A Promotoria também destacou que o país continuará em alerta máxima, com o aeroporto totalmente fechado ao menos até sexta-feira. Confirmou também que os dois suicidas identificados são irmãos El Bakraoui, ambos com nacionalidade belga e com antecedentes criminais por delitos não relacionados com o terrorismo. Jahid, de 27 anos, se explodiu no metrô; Brahim, de 30, no aeroporto. A polícia ainda não conhece a identidade do terceiro suicida e busca o quarto terrorista, que aparece com um chapéu na foto captada no aeroporto de Zaventem e divulgada pelas autoridades.
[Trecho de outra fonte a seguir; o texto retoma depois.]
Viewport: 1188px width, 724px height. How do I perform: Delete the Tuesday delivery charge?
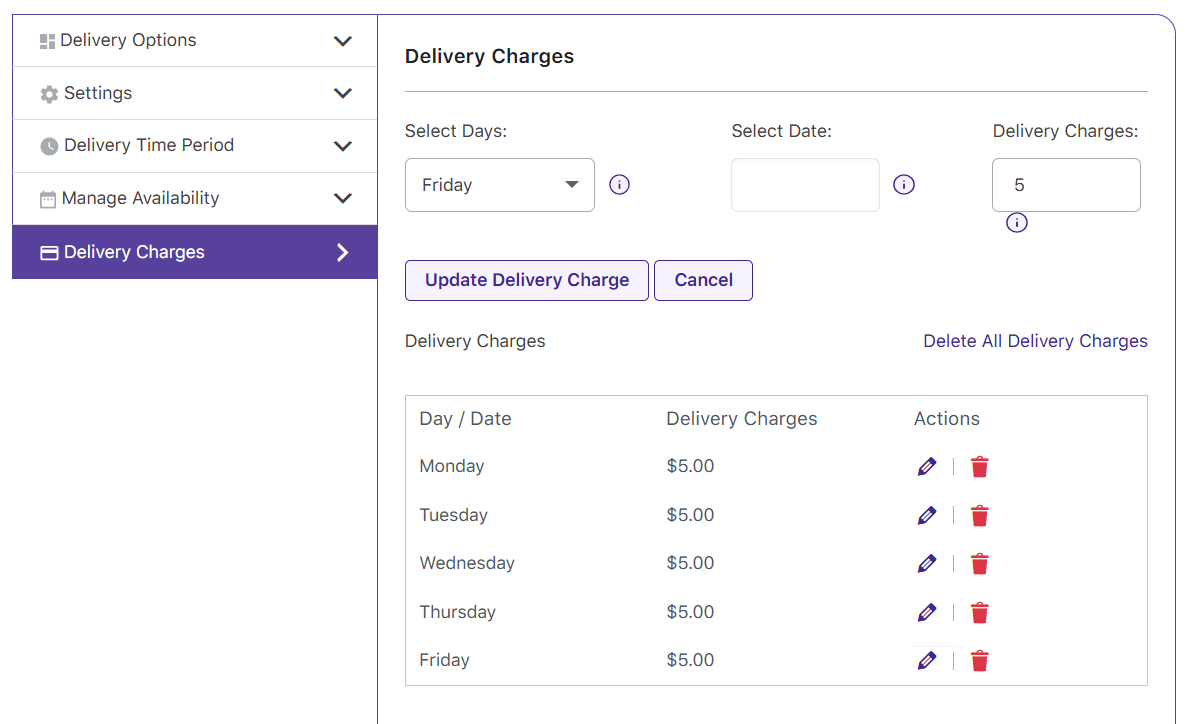point(979,515)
A imprensa local o identificam como Najim Laachraoui, supostamente envolvido nos ataques de 13 de novembro em Paris. Os agentes identificaram o apartamento do qual saíram antes de realizar os ataques, e encontraram explosivos e um testamento de um deles.
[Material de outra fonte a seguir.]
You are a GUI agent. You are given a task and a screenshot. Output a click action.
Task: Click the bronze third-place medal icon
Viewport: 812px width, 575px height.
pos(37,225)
Os três terroristas que atacaram o aeroporto; o do centro se chama Brahim El Bakraoui.
Os três terroristas que atacaram o aeroporto; o do centro se chama Brahim El Bakraoui.

Bruxelas amanheceu em luto nesta quarta-feira e tenta voltar à normalidade. Diferentemente do ocorrido após os atentados em Paris, os militares desapareceram das ruas, as escolas estão funcionando, o bonde circula e foi anunciado que o metrô começará a funcionar paulatinamente nas próximas horas. O país está sob alerta máximo, mas a orientação é no sentido de que não se repitam as imagens de uma cidade deserta e assustada do final do ano passado.
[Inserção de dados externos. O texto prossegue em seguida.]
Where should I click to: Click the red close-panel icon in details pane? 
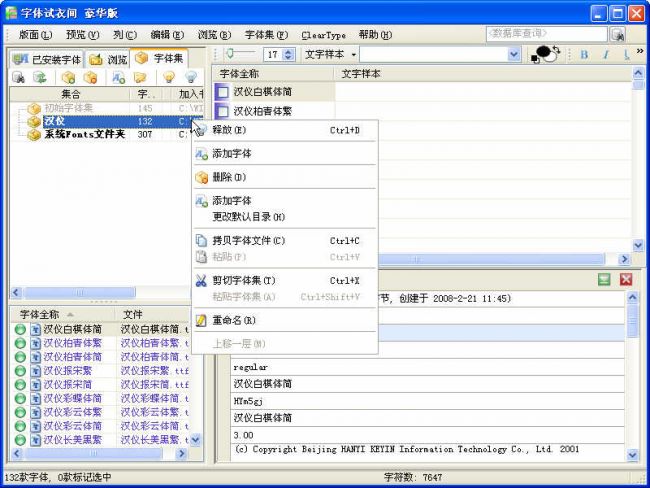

As investigações da televisão pública RTBF indicam que Jalid El Bakraoui supostamente alugou um apartamento em Charleroi que serviu de refúgio para os terroristas que atuaram na capital francesa no ano passado. Ele teria conseguido também o apartamento do número 60 da rua Dries, no bairro de Forest, cuja revista culminou na semana passada com a prisão de Salah Abdelslam, o homem mais procurado da Europa e um dos principais responsáveis pelos atentados de Paris, alvo de buscas da polícia havia quatro meses.

Até a semana passada, a polícia conhecia os irmãos El Bakraoui por sua ligação com ações criminosas, mas não relacionadas com operações terroristas. Eles haviam sido condenados a cinco e nove anos de prisão respectivamente por roubo de carros e por atirar contra a polícia em Bruxelas.

O Estado Islâmico reivindicou nesta terça-feira a autoria dos atentados e divulgou uma mensagem por meio da agência Amaq: “Os combatentes do Estado Islâmico efetuaram uma série de explosões nesta terça-feira com cinturões explosivos e armas. Os alvos foram um aeroporto e uma estação central de metrô da capital da Bélgica, um país que participa da coalização internacional contra o Estado Islâmico. Os combatentes deram tiros dentro do aeroporto de Zaventem antes de que vários deles detonassem seus cinturões explosivos. Um outro mártir detonou seu cinturão explosivo na estação de metrô de Maelbeek. Os ataques mataram ou feriram 230 pessoas”.